*** Begin section ***

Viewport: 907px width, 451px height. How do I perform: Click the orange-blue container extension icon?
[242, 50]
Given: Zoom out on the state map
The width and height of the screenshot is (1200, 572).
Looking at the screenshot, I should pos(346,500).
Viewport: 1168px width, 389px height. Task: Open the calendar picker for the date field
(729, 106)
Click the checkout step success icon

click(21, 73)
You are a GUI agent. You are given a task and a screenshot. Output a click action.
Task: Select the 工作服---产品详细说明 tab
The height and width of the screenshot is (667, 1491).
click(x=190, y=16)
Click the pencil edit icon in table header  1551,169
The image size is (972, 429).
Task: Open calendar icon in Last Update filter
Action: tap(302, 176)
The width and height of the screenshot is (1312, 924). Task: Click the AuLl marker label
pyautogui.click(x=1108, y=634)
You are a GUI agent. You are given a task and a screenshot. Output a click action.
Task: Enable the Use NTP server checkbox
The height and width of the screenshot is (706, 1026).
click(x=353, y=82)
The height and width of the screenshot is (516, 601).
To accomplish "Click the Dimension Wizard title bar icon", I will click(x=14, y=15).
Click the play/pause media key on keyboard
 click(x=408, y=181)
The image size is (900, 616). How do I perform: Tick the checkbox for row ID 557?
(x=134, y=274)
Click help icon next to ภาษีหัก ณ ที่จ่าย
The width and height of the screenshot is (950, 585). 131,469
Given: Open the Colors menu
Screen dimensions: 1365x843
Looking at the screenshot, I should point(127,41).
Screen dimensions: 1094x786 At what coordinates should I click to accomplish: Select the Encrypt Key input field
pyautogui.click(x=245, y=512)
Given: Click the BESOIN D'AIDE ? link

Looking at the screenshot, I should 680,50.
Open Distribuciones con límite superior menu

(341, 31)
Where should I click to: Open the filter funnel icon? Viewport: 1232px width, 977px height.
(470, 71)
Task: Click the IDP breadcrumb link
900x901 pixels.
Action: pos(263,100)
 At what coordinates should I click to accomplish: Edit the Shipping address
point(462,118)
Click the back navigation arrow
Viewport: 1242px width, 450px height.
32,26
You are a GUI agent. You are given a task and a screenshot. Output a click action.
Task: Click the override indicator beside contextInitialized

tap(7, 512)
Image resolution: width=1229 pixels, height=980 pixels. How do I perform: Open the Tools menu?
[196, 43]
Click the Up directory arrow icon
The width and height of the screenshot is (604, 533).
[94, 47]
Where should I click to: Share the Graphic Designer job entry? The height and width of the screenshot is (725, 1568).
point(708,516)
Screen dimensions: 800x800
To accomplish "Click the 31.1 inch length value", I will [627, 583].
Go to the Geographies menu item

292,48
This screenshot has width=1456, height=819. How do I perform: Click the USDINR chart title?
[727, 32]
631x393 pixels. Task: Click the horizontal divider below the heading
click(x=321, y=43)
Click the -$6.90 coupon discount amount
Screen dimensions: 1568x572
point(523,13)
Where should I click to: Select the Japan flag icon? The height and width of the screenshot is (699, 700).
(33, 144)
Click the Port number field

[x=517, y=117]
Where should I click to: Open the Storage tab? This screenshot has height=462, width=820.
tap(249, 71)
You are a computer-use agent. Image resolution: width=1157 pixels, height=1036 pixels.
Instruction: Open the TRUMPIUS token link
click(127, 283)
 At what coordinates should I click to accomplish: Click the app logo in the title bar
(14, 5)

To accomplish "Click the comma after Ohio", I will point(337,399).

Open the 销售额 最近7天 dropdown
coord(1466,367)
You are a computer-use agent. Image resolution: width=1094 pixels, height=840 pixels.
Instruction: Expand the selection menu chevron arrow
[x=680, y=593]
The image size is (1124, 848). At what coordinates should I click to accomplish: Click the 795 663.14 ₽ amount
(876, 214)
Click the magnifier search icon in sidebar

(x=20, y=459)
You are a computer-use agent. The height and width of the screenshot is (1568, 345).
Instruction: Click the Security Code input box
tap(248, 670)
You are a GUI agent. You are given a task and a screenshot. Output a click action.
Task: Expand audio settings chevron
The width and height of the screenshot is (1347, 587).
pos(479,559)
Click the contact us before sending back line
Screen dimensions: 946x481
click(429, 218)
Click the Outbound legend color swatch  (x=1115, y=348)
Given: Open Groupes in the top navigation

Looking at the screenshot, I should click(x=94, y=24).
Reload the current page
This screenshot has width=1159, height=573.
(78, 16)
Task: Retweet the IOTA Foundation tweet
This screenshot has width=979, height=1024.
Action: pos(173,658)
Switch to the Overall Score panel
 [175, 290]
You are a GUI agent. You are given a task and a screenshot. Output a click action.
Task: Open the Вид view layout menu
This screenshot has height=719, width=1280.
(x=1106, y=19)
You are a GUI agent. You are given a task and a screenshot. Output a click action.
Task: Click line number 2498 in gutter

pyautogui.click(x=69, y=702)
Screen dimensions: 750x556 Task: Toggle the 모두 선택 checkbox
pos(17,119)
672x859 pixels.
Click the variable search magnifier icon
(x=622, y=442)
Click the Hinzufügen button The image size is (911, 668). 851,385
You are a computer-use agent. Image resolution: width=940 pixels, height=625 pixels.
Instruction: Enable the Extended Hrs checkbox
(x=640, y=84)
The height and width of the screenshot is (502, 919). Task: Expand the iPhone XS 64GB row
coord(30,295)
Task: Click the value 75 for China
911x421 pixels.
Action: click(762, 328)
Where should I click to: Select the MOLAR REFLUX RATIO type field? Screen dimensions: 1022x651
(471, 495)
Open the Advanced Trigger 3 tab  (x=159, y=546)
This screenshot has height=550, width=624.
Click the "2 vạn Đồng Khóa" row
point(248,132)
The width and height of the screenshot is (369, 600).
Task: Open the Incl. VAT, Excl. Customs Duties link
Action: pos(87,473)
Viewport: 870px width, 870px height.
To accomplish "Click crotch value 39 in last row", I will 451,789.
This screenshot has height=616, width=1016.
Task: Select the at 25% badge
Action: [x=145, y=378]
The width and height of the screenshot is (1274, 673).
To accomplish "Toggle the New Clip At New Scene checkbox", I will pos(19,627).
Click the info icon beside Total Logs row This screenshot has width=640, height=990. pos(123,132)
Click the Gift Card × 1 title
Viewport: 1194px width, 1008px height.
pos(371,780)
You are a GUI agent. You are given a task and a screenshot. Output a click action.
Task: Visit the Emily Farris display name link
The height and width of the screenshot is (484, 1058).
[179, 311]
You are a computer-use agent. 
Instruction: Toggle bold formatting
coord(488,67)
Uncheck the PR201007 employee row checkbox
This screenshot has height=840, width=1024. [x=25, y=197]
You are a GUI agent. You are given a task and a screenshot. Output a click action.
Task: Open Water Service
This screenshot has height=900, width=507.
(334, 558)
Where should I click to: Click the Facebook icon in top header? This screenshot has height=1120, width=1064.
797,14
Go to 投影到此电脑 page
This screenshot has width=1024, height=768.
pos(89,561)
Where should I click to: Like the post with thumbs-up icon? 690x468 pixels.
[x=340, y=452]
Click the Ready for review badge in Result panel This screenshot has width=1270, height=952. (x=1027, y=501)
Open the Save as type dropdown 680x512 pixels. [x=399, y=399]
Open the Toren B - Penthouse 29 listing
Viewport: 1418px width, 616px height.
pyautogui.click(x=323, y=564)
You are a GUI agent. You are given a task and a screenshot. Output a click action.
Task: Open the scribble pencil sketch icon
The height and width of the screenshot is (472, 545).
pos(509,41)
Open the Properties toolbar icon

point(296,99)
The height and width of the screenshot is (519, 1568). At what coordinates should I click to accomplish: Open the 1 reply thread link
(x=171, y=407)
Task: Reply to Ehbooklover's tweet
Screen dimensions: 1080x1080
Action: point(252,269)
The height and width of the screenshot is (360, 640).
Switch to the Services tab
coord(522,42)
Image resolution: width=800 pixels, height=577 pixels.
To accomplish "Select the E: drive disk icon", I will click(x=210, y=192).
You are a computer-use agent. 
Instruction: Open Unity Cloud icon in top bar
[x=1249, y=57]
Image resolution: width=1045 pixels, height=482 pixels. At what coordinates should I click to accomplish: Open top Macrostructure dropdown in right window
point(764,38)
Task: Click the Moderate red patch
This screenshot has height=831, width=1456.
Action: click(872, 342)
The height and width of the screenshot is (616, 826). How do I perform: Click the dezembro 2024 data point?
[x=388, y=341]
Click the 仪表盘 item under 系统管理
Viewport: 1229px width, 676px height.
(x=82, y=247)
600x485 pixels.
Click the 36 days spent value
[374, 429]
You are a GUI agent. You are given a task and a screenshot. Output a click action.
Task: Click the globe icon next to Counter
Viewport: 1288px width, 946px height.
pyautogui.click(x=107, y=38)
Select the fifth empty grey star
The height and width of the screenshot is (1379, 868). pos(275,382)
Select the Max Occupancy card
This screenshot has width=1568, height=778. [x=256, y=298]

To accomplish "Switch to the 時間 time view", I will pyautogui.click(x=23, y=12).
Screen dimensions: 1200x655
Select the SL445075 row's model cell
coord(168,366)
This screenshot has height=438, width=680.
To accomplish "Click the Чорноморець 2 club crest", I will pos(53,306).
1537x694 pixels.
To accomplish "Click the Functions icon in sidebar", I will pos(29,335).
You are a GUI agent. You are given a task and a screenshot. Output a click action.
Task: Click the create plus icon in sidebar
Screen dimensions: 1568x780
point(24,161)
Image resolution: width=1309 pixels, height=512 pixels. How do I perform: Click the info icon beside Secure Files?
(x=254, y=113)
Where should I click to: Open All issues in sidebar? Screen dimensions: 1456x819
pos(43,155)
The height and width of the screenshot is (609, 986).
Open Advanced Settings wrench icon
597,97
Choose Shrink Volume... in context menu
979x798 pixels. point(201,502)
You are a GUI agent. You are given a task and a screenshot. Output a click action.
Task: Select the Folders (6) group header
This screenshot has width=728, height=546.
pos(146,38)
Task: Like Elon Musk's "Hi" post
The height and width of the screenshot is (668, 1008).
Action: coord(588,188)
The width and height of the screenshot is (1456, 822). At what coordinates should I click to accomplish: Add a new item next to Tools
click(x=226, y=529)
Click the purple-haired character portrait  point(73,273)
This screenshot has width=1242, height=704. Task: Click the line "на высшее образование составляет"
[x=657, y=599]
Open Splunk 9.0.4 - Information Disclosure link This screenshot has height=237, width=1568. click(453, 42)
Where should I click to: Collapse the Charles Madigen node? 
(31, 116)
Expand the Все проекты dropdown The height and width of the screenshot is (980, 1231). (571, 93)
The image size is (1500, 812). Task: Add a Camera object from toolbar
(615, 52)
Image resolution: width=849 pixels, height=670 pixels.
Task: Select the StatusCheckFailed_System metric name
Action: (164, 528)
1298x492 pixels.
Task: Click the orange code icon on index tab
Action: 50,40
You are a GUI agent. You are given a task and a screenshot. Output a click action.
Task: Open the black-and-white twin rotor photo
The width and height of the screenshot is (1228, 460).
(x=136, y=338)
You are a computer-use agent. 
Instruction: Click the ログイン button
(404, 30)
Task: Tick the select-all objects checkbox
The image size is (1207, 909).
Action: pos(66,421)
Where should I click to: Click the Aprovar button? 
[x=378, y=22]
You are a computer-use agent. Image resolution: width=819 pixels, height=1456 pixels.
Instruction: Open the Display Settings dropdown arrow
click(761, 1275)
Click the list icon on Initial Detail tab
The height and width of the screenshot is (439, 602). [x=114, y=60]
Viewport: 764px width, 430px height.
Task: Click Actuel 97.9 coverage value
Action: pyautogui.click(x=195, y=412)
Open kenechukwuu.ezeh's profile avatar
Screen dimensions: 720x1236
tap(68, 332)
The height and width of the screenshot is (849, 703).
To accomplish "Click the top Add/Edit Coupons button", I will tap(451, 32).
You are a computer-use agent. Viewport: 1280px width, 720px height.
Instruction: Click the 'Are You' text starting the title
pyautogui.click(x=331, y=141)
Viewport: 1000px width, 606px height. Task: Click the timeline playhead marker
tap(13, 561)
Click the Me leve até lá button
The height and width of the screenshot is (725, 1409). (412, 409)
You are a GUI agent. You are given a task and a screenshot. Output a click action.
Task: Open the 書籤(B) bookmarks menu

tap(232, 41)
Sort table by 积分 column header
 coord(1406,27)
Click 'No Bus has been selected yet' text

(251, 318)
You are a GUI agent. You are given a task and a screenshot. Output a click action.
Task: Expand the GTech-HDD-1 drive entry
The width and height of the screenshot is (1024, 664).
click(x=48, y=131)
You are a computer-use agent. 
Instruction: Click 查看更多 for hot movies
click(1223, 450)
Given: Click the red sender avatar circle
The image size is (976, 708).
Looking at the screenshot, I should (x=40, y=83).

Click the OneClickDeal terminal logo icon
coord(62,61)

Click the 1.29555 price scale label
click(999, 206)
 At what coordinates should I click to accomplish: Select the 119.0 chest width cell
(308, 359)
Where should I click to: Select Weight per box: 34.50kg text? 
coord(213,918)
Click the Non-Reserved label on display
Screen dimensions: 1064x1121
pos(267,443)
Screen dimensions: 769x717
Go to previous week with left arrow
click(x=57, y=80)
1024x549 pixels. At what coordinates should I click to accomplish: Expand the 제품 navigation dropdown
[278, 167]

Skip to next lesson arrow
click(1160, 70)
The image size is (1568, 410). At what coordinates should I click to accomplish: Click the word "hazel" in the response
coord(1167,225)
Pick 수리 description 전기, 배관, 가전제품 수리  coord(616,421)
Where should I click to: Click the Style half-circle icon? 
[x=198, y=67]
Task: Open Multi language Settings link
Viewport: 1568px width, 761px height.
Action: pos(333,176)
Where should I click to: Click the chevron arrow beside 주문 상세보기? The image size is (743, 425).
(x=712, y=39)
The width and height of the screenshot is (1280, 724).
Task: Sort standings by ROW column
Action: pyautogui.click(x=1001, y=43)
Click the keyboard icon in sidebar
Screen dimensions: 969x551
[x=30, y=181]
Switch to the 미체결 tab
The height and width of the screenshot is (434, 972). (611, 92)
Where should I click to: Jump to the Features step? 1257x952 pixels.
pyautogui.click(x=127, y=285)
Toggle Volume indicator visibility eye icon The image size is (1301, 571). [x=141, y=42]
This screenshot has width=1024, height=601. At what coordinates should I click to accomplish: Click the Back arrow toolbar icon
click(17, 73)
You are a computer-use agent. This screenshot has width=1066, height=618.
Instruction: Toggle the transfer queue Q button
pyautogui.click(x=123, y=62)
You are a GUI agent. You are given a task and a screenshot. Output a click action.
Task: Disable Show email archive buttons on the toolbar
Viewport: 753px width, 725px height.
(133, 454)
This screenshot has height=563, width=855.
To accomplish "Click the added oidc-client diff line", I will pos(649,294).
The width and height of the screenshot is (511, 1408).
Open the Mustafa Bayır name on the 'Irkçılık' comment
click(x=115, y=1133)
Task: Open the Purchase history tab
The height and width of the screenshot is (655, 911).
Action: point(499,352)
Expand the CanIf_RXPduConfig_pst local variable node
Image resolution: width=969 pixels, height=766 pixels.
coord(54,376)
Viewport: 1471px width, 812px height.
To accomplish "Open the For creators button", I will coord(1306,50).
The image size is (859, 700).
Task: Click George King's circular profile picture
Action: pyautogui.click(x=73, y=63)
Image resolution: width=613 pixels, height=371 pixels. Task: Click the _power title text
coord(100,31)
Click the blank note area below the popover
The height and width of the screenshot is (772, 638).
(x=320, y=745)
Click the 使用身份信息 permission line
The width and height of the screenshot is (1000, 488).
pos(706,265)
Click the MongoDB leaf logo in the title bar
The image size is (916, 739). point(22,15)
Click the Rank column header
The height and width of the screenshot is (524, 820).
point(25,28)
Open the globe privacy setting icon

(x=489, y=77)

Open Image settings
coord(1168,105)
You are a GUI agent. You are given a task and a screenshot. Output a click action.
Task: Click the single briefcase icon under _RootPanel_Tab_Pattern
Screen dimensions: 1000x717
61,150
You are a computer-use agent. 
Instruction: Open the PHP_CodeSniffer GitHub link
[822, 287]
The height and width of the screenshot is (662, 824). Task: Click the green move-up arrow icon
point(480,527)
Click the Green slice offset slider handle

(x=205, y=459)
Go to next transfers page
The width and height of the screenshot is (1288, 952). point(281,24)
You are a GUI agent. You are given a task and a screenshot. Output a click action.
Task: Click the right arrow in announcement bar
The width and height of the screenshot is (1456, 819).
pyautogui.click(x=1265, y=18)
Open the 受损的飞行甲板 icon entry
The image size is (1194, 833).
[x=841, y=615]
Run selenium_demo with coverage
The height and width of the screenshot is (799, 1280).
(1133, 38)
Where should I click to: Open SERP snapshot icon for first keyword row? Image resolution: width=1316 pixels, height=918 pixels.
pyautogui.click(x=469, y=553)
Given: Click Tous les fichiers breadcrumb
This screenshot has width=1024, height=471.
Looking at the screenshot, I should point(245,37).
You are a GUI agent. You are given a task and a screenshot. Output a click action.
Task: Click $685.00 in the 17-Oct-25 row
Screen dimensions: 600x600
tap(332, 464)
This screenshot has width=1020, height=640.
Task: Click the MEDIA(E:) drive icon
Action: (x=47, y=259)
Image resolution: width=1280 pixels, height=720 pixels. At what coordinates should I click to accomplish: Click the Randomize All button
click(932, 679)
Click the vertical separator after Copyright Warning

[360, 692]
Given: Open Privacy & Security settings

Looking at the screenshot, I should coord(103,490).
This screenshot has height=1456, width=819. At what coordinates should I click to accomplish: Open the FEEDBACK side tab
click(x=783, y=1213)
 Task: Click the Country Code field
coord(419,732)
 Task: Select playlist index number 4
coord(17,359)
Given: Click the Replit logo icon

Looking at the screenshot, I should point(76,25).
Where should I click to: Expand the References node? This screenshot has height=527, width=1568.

*** End section ***

- _PROBLEM TO WORK ON_:
Copy the lines above exactly. Start with the line containing "Click the Port number field", end with the line containing "Task: Retweet the IOTA Foundation tweet", and include both.

- _TASK RESPONSE_:
Click the Port number field

[x=517, y=117]
Where should I click to: Open the Storage tab? This screenshot has height=462, width=820.
tap(249, 71)
You are a computer-use agent. Image resolution: width=1157 pixels, height=1036 pixels.
Instruction: Open the TRUMPIUS token link
click(127, 283)
 At what coordinates should I click to accomplish: Click the app logo in the title bar
(14, 5)

To accomplish "Click the comma after Ohio", I will point(337,399).

Open the 销售额 最近7天 dropdown
coord(1466,367)
You are a computer-use agent. Image resolution: width=1094 pixels, height=840 pixels.
Instruction: Expand the selection menu chevron arrow
[x=680, y=593]
The image size is (1124, 848). At what coordinates should I click to accomplish: Click the 795 663.14 ₽ amount
(876, 214)
Click the magnifier search icon in sidebar

(x=20, y=459)
You are a computer-use agent. The height and width of the screenshot is (1568, 345).
Instruction: Click the Security Code input box
tap(248, 670)
You are a GUI agent. You are given a task and a screenshot. Output a click action.
Task: Expand audio settings chevron
The width and height of the screenshot is (1347, 587).
pos(479,559)
Click the contact us before sending back line
Screen dimensions: 946x481
click(429, 218)
Click the Outbound legend color swatch  (x=1115, y=348)
Given: Open Groupes in the top navigation

Looking at the screenshot, I should click(x=94, y=24).
Reload the current page
This screenshot has width=1159, height=573.
(78, 16)
Task: Retweet the IOTA Foundation tweet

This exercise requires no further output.